What you need to do:
Reproduce the records below word for word, omitting the pictures.

──────── Records supplied ────────

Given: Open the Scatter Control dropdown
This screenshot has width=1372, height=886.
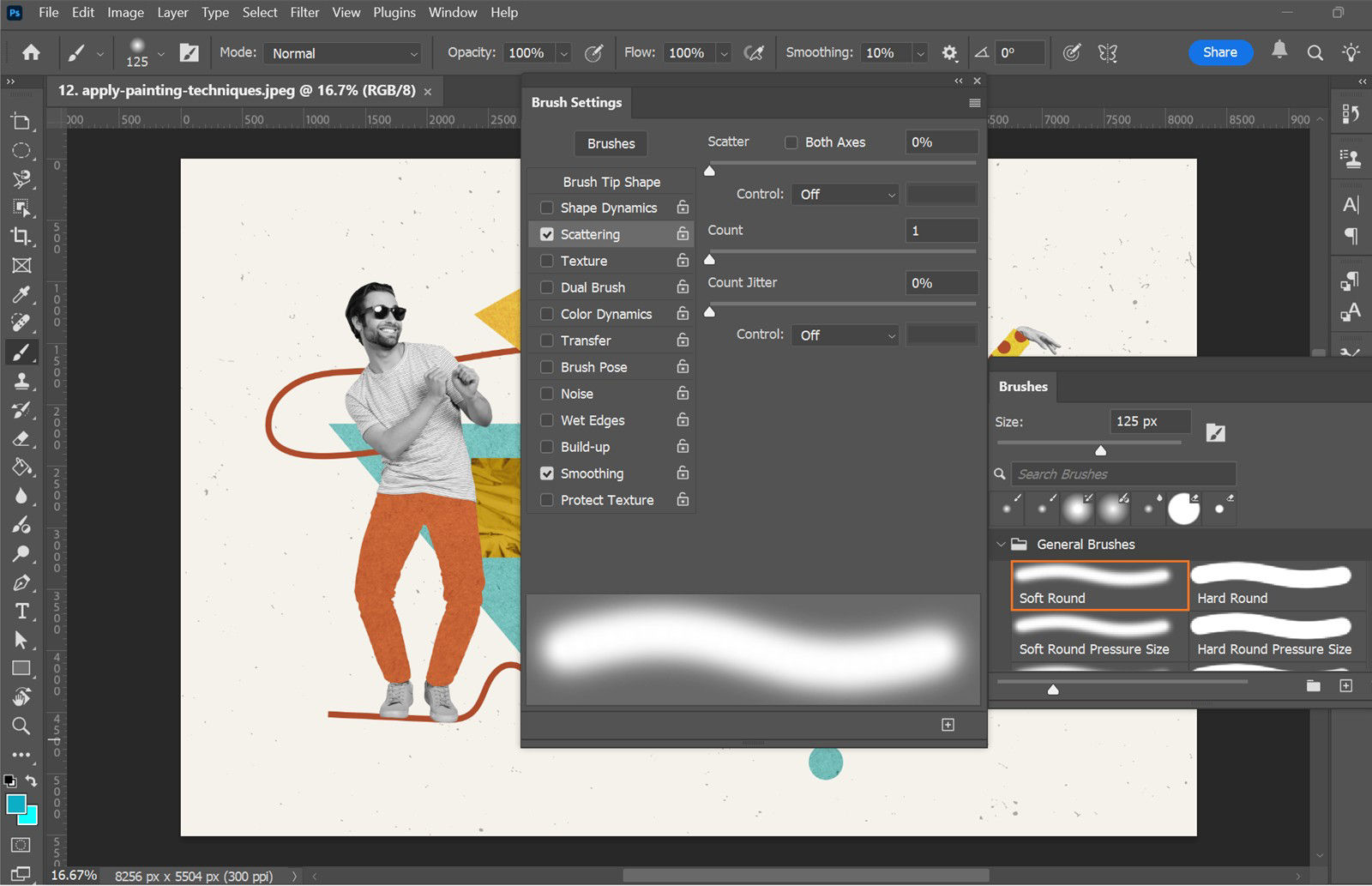Looking at the screenshot, I should point(845,194).
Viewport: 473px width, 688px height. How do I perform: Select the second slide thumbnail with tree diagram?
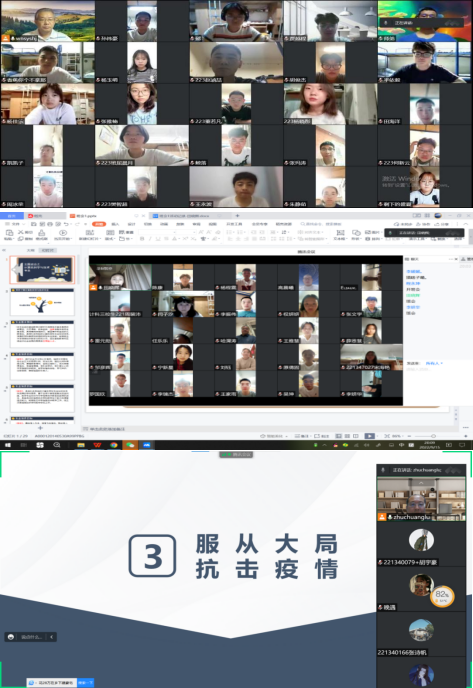(x=43, y=302)
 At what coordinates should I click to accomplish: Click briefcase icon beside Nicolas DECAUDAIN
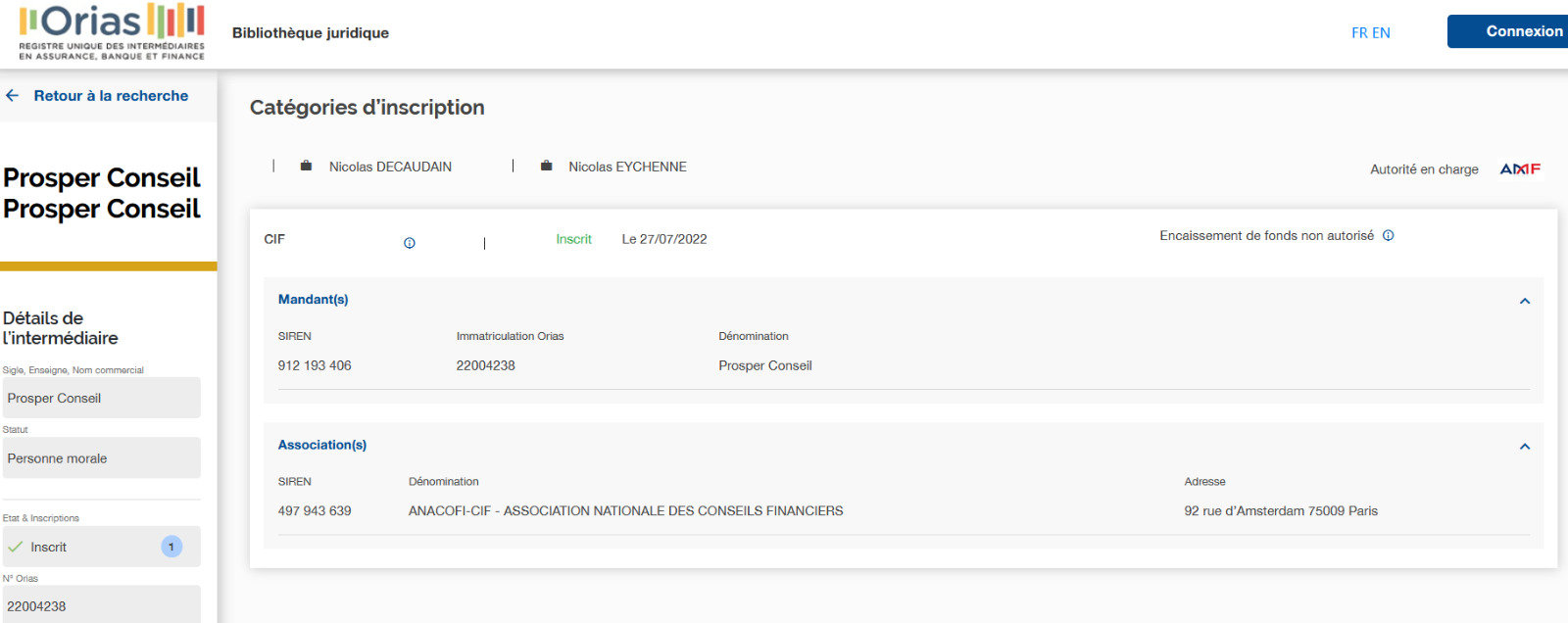306,167
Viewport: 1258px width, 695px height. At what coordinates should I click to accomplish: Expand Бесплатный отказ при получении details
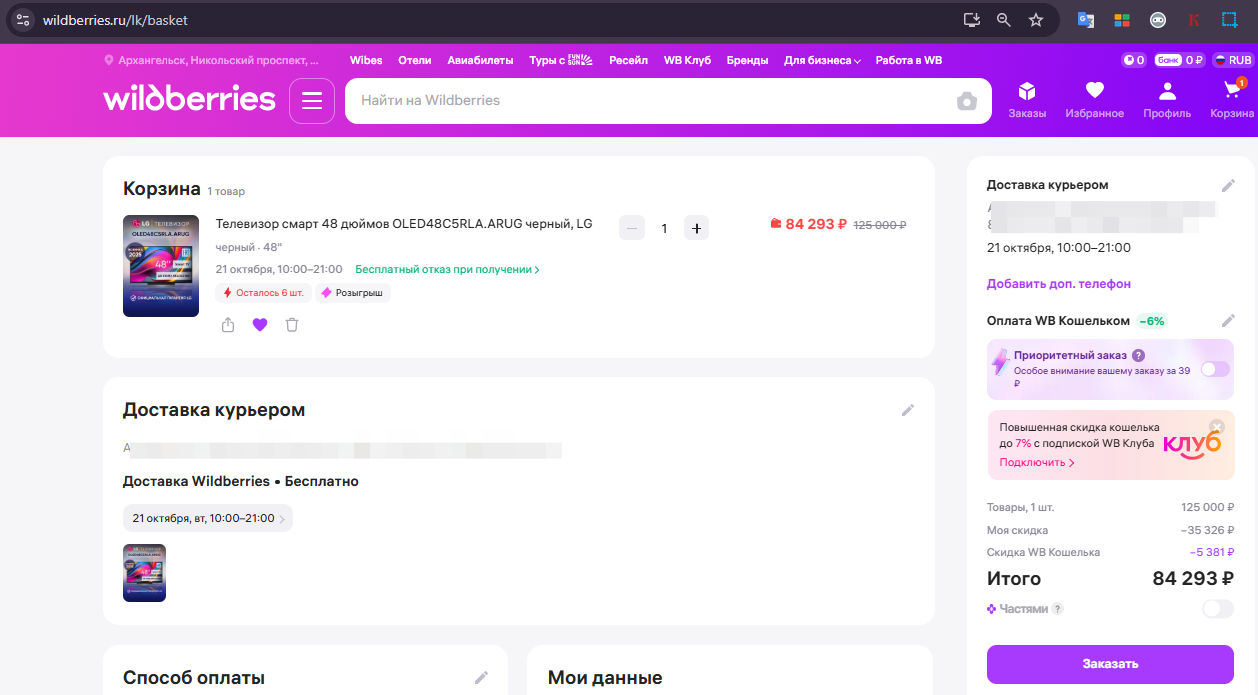pyautogui.click(x=447, y=270)
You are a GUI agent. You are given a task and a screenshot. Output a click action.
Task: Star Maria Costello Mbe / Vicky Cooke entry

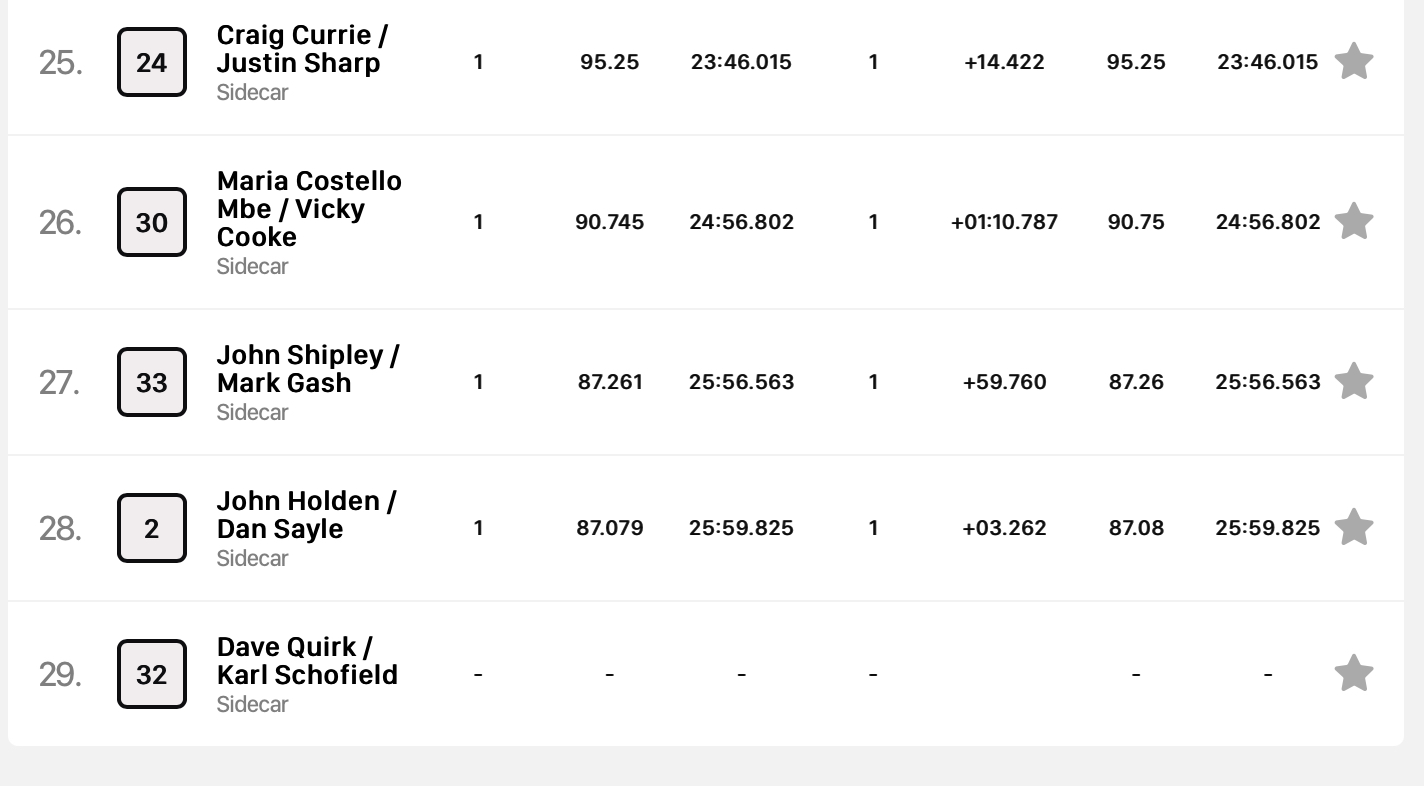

────────

Answer to this problem:
Given: Open the Scatter Control dropdown
This screenshot has width=1372, height=886.
Looking at the screenshot, I should point(845,194).
Viewport: 473px width, 688px height. How do I perform: Select the second slide thumbnail with tree diagram?
(x=43, y=302)
 At what coordinates should I click to accomplish: Click briefcase icon beside Nicolas DECAUDAIN
306,167
Viewport: 1258px width, 695px height. At what coordinates should I click to accomplish: Expand Бесплатный отказ при получении details
pyautogui.click(x=447, y=270)
You are a GUI agent. You are given a task and a screenshot. Output a click action.
Task: Star Maria Costello Mbe / Vicky Cooke entry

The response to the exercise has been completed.